*Goal of the exercise*
The required result is a copy of each line below in which "screenshot" appears.

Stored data
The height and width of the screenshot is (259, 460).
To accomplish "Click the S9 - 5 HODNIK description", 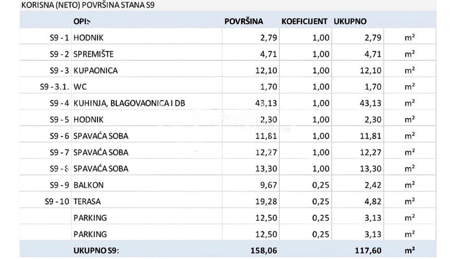I will 88,120.
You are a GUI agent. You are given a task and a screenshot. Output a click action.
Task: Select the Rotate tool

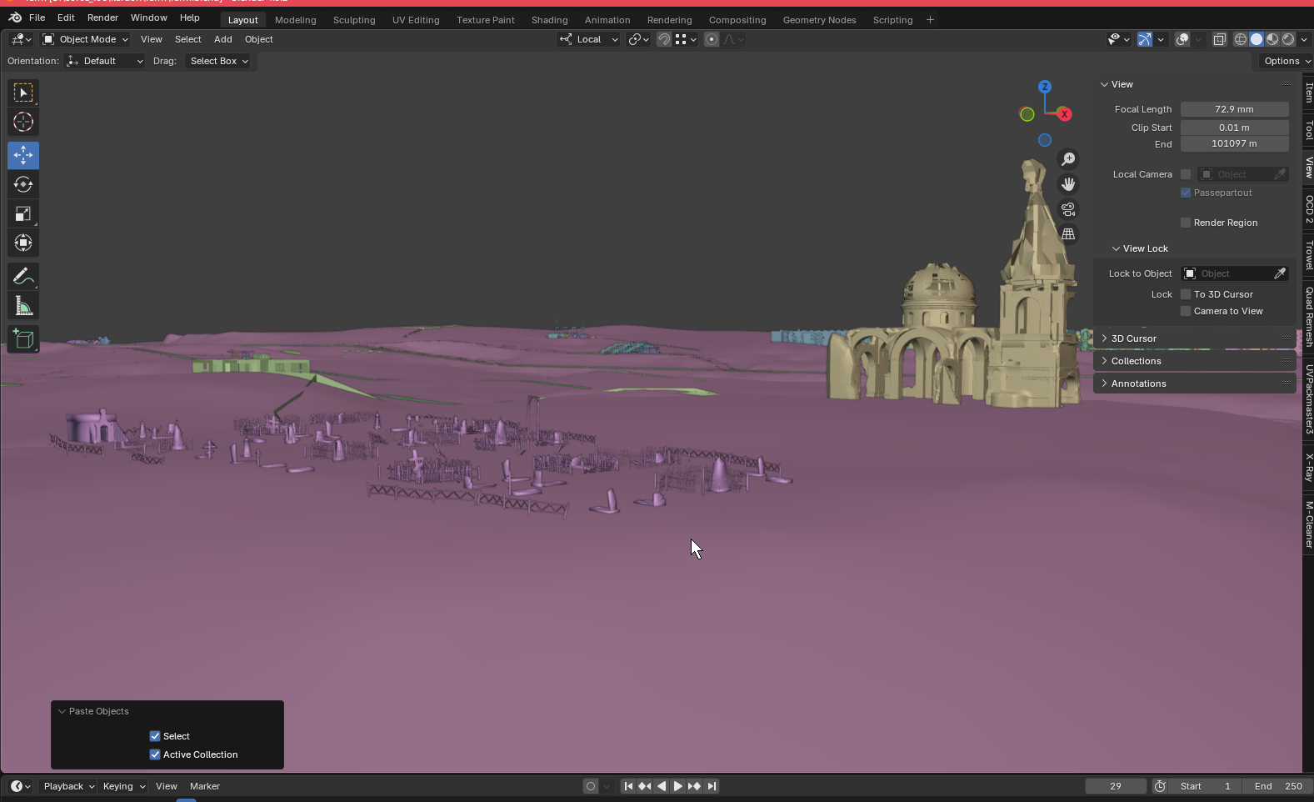coord(23,184)
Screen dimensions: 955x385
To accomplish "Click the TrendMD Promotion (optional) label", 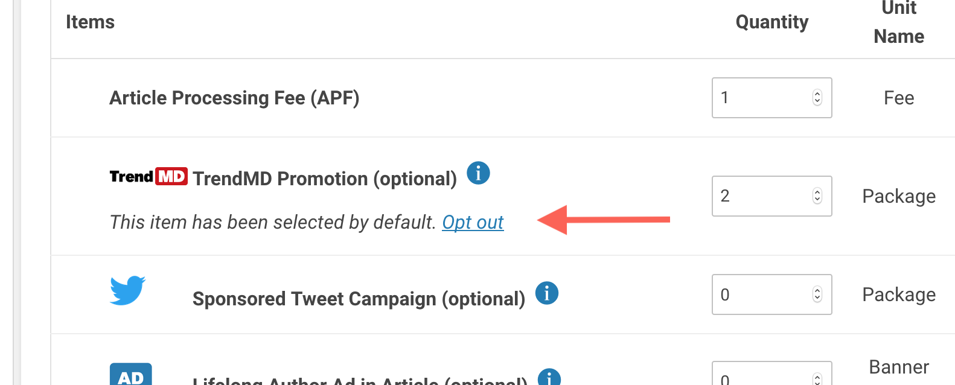I will pos(325,179).
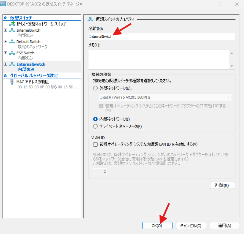
Task: Click the FSE Switch network icon
Action: (12, 53)
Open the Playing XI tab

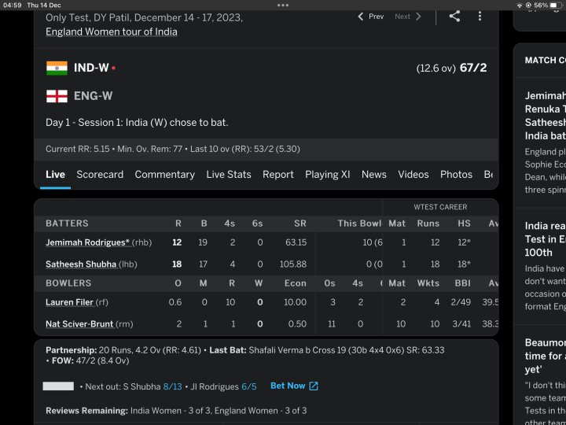click(x=327, y=175)
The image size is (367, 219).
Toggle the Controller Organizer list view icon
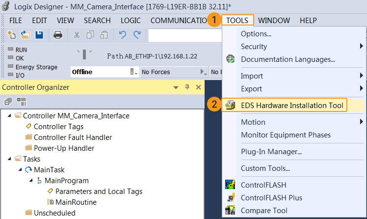(22, 101)
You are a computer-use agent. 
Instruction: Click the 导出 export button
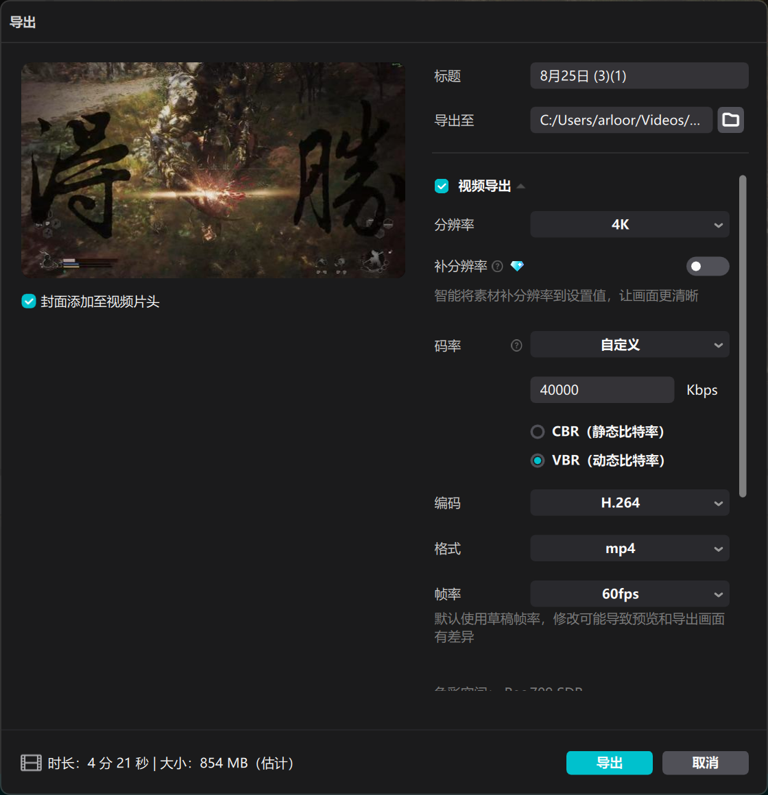[609, 763]
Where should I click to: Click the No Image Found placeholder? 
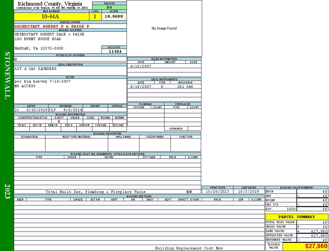tap(164, 28)
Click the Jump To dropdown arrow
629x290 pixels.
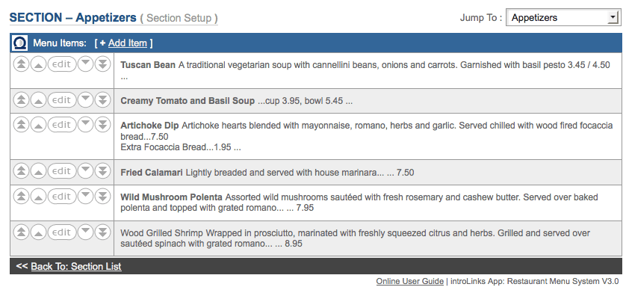[612, 17]
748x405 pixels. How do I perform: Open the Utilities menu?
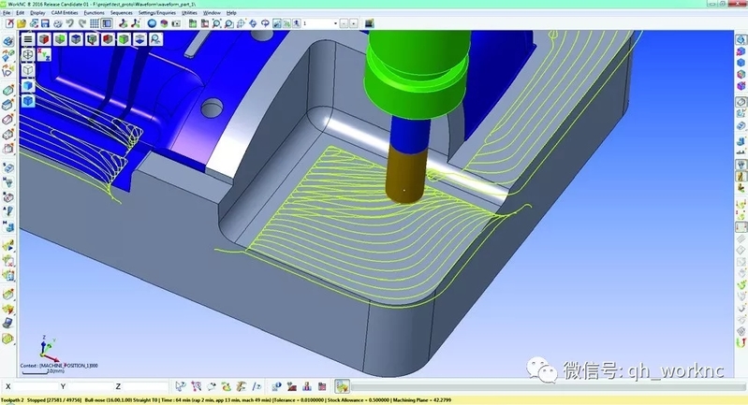tap(189, 13)
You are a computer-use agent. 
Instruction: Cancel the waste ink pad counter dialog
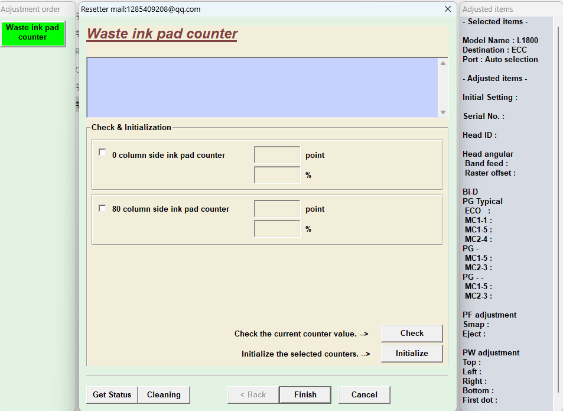(x=364, y=394)
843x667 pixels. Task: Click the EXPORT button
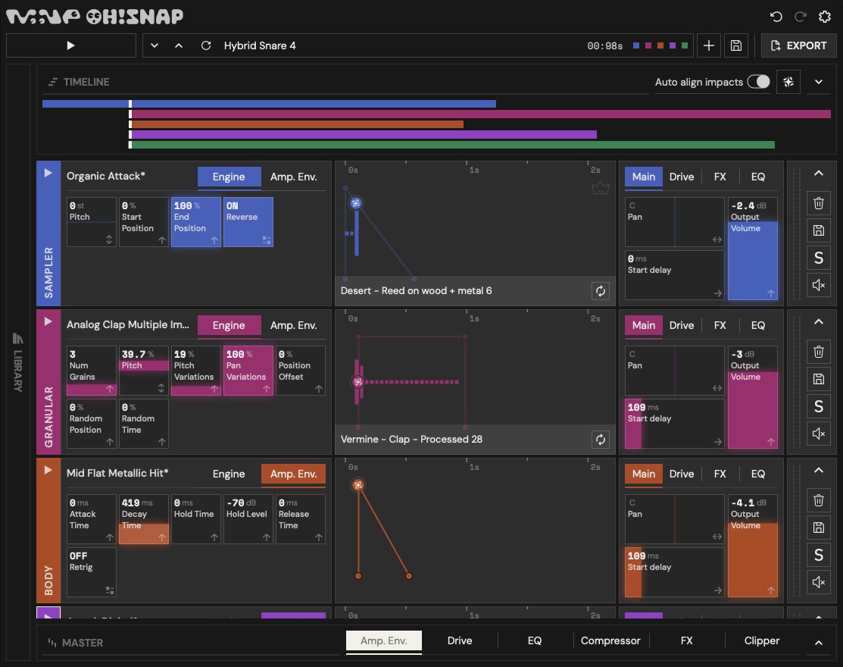tap(798, 45)
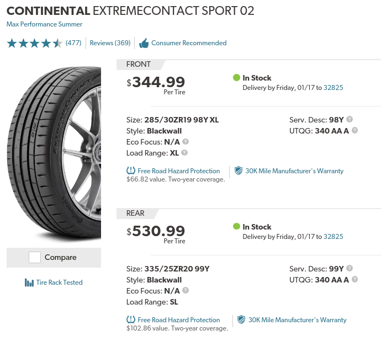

*Answer to this exercise*
The height and width of the screenshot is (259, 460).
You are a GUI agent. You are given a task and a screenshot. Output a click action.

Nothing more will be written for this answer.